In the lounge Felix tore the envelope badly: a cloud of gray fluff exploded over the carpet. In little rusted heart-shaped frames his siblings sat on top of the TV watching him make a poor job of it. Devon aged about six, in the snow, in Garvey House, and the twins, Ruby and Tia, more recently, sitting on different concrete steps in a stairwell somewhere on Caldwell estate. Whichever way he tore the mess got worse. He took a big breath and blew, clearing the glossy back cover. Twenty-nine quid! For a book! And when would he get paid back for it? Never. Hard backed, large like an atlas. GARVEY HOUSE: A Photographic Portrait . Felix turned randomly to a page, Russian roulette.

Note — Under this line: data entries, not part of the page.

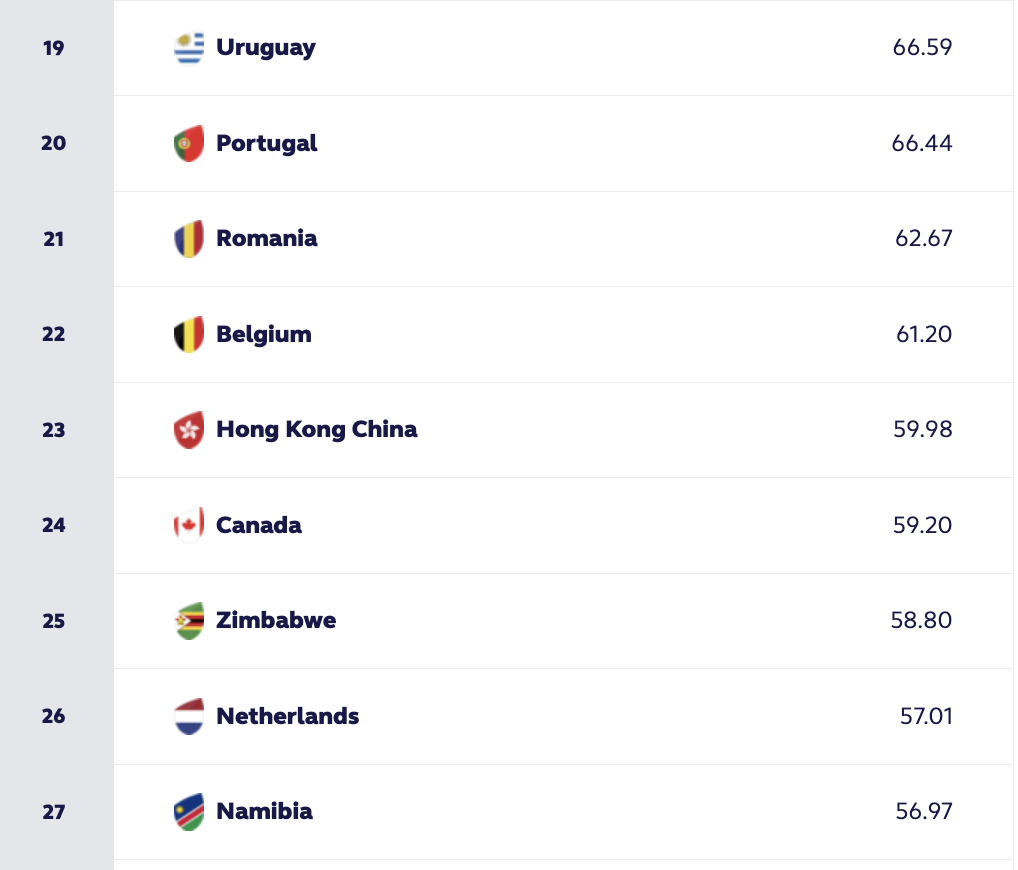
Task: Click the Netherlands flag icon
Action: click(x=189, y=716)
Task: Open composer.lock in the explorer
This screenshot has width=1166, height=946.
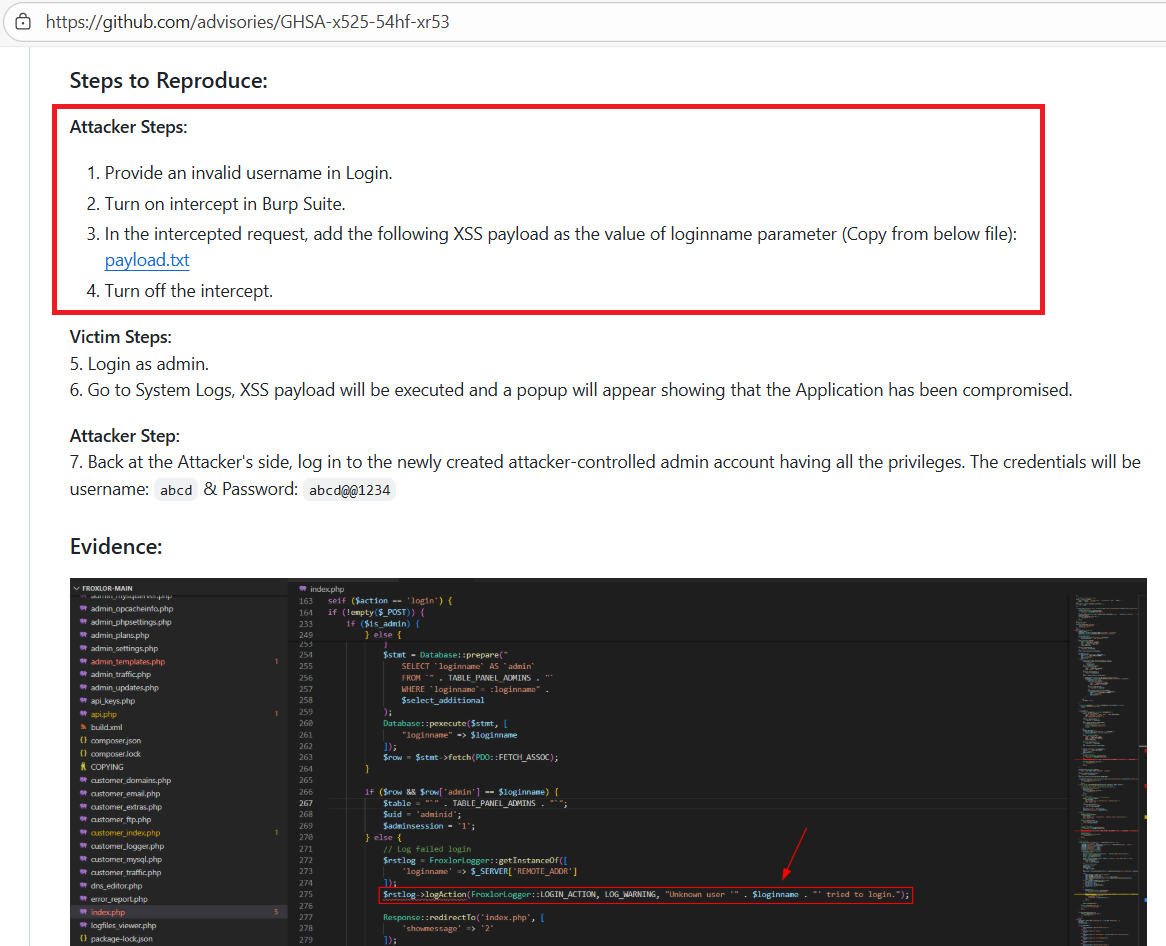Action: click(x=116, y=754)
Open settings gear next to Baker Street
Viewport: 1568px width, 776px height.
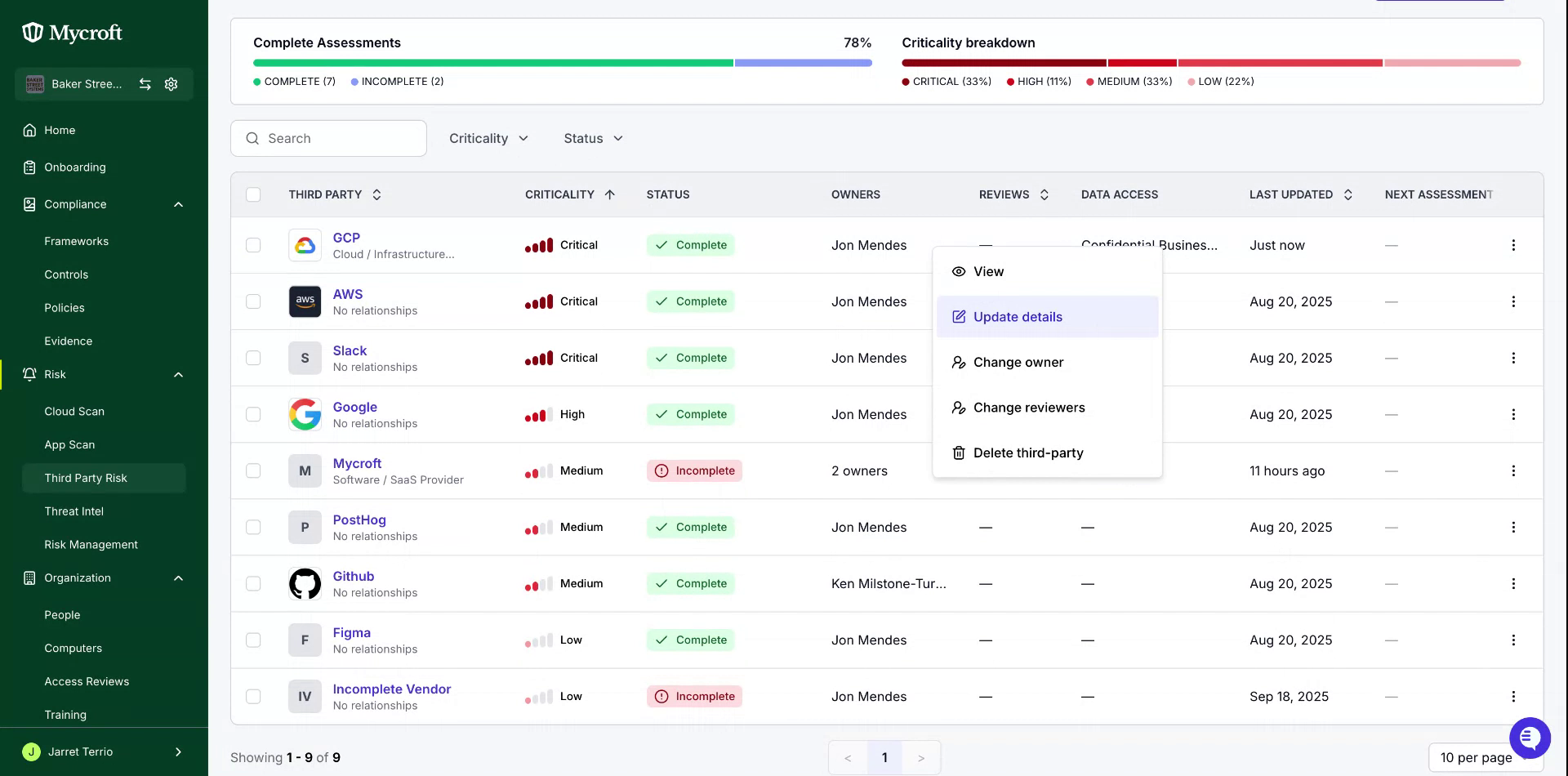[172, 84]
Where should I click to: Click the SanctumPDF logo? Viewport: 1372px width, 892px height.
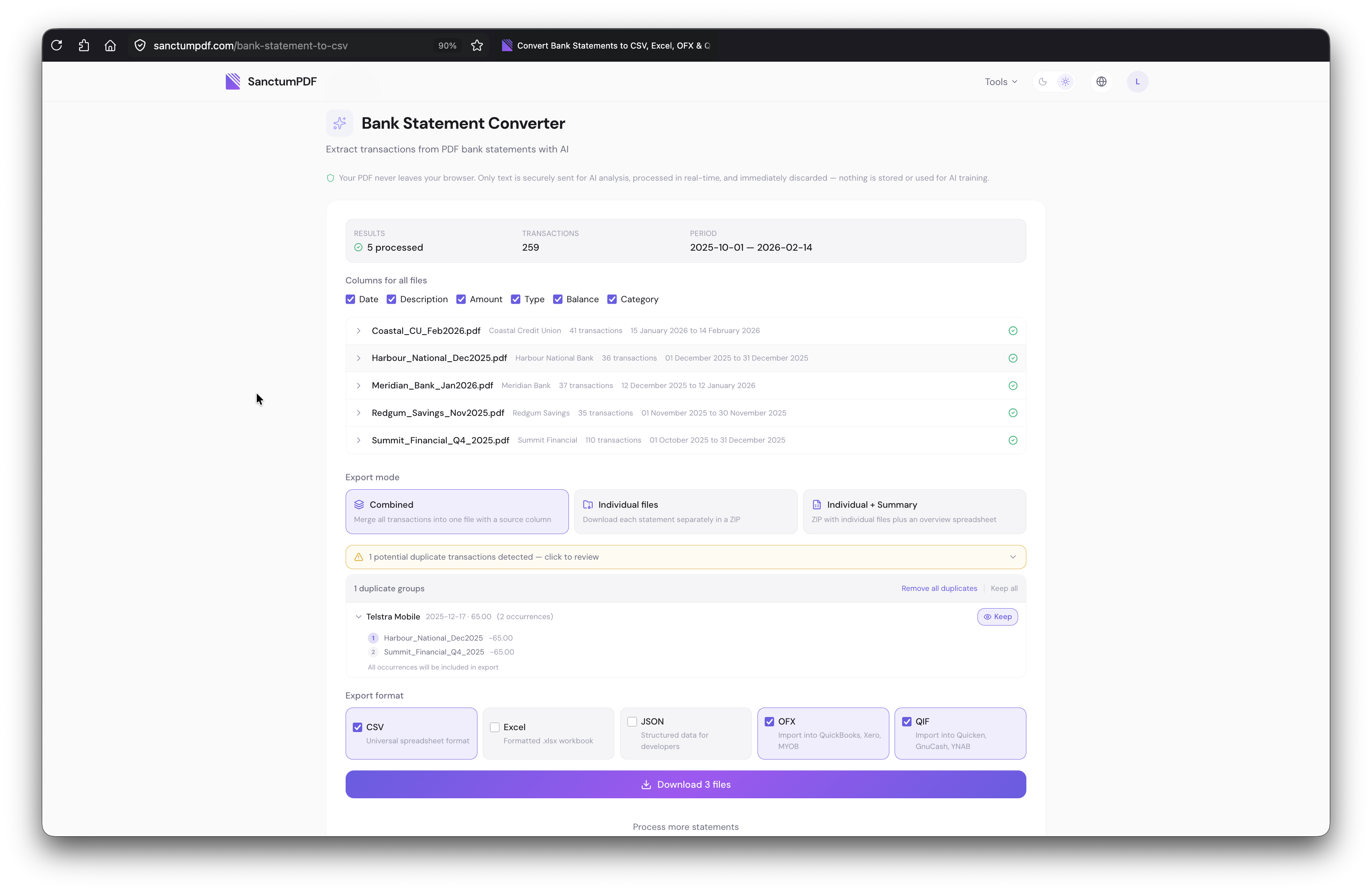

No bullet: a shy couple, just married, skinny, country-looking, with uneven afros and acne scars, done up in someone else’s too-large wedding gear. No wedding guests, or no guests in the shot. They were celebrating alone with a half-empty bottle of Martini Rosso. He bit his lip and flicked forward. Four handsome sistas in headscarves, covering a stretch of graffiti with a tub of fresh paint. (Color unknown. All was black and white.) In the background, broken chairs and a mattress and a boy smoking a blunt. Felix heard the toilet flush. Lloyd came back out, sniffing, suspiciously perky. He drew a freshly rolled one from his pajama bottoms and lit up. “Come on, then. Let’s be having it.”